▶ **ASSIGNMENT**: Word for word, restate the lines of the data from the first through the one containing "You are a GUI", and nothing else.

[Records from a collection]
*** Begin section ***
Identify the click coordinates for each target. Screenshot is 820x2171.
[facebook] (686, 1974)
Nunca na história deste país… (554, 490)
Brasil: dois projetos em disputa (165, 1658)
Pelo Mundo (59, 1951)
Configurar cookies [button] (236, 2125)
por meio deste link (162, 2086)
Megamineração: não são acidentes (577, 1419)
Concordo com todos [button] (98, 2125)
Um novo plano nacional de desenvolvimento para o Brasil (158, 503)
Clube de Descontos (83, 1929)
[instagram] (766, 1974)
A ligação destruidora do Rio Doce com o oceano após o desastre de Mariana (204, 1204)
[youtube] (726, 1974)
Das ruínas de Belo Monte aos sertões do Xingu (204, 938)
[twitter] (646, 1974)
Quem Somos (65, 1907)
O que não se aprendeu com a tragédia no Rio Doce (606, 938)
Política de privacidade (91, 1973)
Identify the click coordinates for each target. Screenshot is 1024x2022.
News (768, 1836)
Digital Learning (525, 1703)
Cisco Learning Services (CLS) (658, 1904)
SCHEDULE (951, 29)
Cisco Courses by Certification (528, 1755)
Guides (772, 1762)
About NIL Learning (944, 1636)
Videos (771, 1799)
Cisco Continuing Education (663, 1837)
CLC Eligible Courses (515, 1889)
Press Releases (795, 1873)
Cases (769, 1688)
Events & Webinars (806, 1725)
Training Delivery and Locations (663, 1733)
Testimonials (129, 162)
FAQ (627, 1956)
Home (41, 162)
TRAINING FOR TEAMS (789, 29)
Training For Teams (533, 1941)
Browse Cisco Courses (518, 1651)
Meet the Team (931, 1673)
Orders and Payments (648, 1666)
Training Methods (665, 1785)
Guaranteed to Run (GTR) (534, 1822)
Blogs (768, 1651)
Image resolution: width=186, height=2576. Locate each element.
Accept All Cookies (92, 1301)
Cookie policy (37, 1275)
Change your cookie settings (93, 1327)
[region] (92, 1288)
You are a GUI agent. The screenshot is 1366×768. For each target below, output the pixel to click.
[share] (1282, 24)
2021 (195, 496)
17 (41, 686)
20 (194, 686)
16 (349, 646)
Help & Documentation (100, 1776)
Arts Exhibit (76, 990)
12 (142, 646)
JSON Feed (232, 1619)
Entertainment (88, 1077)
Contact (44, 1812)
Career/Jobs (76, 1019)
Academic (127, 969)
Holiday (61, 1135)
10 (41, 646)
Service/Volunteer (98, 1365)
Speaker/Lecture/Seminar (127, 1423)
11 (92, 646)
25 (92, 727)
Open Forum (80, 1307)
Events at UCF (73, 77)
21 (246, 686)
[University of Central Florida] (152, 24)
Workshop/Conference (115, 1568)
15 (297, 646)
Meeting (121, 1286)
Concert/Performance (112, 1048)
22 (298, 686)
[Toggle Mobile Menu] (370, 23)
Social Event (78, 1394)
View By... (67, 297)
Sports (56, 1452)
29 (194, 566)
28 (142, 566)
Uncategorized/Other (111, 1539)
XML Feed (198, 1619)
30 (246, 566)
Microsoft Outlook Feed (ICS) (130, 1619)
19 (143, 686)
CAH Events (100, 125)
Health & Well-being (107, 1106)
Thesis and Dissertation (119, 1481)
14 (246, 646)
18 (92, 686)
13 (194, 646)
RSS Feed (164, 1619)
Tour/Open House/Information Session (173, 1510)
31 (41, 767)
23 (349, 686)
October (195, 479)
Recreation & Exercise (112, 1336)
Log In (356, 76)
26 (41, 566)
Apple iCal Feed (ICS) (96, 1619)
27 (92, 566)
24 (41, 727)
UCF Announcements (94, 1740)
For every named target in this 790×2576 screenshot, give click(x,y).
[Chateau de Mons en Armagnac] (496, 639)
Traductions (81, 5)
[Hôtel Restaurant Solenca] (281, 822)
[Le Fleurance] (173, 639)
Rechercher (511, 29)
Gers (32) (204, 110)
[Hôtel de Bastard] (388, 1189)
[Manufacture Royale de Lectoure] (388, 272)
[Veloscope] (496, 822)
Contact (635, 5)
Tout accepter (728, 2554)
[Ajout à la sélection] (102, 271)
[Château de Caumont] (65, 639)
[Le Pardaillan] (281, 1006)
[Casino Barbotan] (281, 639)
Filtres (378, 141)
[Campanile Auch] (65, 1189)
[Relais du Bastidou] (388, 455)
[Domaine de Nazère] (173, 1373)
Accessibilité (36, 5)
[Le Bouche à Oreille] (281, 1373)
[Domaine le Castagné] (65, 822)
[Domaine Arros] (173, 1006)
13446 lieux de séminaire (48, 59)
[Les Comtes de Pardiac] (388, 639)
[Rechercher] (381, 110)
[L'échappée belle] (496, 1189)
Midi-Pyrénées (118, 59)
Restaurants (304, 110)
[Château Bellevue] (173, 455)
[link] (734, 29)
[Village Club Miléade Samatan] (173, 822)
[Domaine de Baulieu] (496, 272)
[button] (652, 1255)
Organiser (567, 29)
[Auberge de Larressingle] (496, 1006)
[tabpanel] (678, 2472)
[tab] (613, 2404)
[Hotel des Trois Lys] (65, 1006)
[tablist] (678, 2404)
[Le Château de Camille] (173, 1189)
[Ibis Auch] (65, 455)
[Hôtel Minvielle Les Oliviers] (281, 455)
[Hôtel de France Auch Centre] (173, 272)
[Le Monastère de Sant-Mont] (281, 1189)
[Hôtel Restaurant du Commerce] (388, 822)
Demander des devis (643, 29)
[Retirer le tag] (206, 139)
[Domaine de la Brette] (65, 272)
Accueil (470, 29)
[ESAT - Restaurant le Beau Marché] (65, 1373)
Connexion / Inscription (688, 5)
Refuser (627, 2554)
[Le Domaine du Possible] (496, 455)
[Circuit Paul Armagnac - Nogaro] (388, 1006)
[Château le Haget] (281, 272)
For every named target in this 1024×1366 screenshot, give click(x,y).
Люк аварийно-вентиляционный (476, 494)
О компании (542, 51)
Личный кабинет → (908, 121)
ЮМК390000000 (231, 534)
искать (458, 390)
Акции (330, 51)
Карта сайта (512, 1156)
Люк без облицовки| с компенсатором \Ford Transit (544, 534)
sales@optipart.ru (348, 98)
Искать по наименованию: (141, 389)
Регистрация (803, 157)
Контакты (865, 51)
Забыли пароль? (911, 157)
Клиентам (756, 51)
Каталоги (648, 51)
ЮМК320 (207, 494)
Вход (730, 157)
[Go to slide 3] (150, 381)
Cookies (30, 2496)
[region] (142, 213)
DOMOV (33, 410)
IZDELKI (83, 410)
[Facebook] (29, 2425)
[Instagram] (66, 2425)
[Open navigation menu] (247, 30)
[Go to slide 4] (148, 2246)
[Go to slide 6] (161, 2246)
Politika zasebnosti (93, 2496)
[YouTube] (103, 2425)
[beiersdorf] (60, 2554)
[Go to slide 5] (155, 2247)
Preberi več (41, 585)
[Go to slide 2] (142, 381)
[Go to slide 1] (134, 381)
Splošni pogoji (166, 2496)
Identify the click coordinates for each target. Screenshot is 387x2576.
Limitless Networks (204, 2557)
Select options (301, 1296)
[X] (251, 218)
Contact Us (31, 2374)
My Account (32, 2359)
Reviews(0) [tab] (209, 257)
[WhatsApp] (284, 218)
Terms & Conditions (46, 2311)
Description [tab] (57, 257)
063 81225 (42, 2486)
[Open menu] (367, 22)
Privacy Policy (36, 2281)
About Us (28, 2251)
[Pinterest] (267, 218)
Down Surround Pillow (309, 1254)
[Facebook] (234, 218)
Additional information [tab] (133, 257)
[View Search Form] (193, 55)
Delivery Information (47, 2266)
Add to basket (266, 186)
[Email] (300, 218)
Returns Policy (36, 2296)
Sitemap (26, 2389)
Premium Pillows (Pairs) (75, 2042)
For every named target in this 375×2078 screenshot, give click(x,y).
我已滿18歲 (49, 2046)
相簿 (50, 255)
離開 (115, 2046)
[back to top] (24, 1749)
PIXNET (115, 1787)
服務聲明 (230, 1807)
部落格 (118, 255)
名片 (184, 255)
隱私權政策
*** End section ***
▶ **EXERCISE RESULT**:
Identify the click coordinates for each target. Screenshot is 820x2171.
[facebook] (686, 1974)
Nunca na história deste país… (554, 490)
Brasil: dois projetos em disputa (165, 1658)
Pelo Mundo (59, 1951)
Configurar cookies [button] (236, 2125)
por meio deste link (162, 2086)
Megamineração: não são acidentes (577, 1419)
Concordo com todos [button] (98, 2125)
Um novo plano nacional de desenvolvimento para o Brasil (158, 503)
Clube de Descontos (83, 1929)
[instagram] (766, 1974)
A ligação destruidora do Rio Doce com o oceano após o desastre de Mariana (204, 1204)
[youtube] (726, 1974)
Das ruínas de Belo Monte aos sertões do Xingu (204, 938)
[twitter] (646, 1974)
Quem Somos (65, 1907)
O que não se aprendeu com a tragédia no Rio Doce (606, 938)
Política de privacidade (91, 1973)
Identify the click coordinates for each target. Screenshot is 1024x2022.
News (768, 1836)
Digital Learning (525, 1703)
Cisco Learning Services (CLS) (658, 1904)
SCHEDULE (951, 29)
Cisco Courses by Certification (528, 1755)
Guides (772, 1762)
About NIL Learning (944, 1636)
Videos (771, 1799)
Cisco Continuing Education (663, 1837)
CLC Eligible Courses (515, 1889)
Press Releases (795, 1873)
Cases (769, 1688)
Events & Webinars (806, 1725)
Training Delivery and Locations (663, 1733)
Testimonials (129, 162)
FAQ (627, 1956)
Home (41, 162)
TRAINING FOR TEAMS (789, 29)
Training For Teams (533, 1941)
Browse Cisco Courses (518, 1651)
Meet the Team (931, 1673)
Orders and Payments (648, 1666)
Training Methods (665, 1785)
Guaranteed to Run (GTR) (534, 1822)
Blogs (768, 1651)
Image resolution: width=186, height=2576. Locate each element.
Accept All Cookies (92, 1301)
Cookie policy (37, 1275)
Change your cookie settings (93, 1327)
[region] (92, 1288)
You are a GUI agent. The screenshot is 1366×768. For each target below, output the pixel to click.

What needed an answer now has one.